Reflections on national innovative schemes and international networking and cooperation

In our INTEQUAL Conclusions (endnote 1), we said that “In an international perspective Reform 94 has been successful in enhancing the attractiveness of vocational education and in paving the way for dual qualifications, but the intended aims of changing educational practices has only marginally been achieved. There appear to be contradictions in terms between the rigidity inherent in the curricular and organisational structure and the flexibility required for accommodating integrated and self-directed learning processes. Consequently, there are good reasons for reviewing organisational and curricular frames and established teaching practices in upper secondary education in Norway”.
    This is a valid statement also today. But the reform is still moving, and we don’t know if the chosen solutions and the strategies implied give the wanted results, but there are successes.
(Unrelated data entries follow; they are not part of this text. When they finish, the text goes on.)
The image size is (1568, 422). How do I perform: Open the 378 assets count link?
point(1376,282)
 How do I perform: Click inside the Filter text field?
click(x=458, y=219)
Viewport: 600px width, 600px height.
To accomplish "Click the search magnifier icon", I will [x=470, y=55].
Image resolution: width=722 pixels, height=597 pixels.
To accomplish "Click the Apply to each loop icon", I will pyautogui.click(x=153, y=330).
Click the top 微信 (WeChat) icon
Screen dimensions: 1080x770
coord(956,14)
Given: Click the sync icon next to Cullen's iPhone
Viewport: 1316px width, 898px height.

One main reform goal was to “create a flexible system that provides a general education and a wide range of skills and prepares the pupils for a society in constant change” . The answer was a curriculum including basic modules preparing for matriculation (general academic subjects) and for skilled trades and working life (vocational subjects). Self-reliant learning methods ask for another teacher role and a great flexibility in the school as an organisation. We saw above that the challenge is given the upper secondary school, will they succseed?
    Different innovative schemas and models of vocational education are important to study and learn from. In this Leonardo Partnership we have perceived and studied both different and common ideas and problems in the European vocational education. International cooperation is important to continue and to develop further. 
(1) INTEQUAL Report II, chapter 12, November 97. (Bergli, Frøyland, Larsen)
(2) Preparing for work and higher education
(3) Initiated and partly paid for by KUF (Ministry of Church, Education and Research)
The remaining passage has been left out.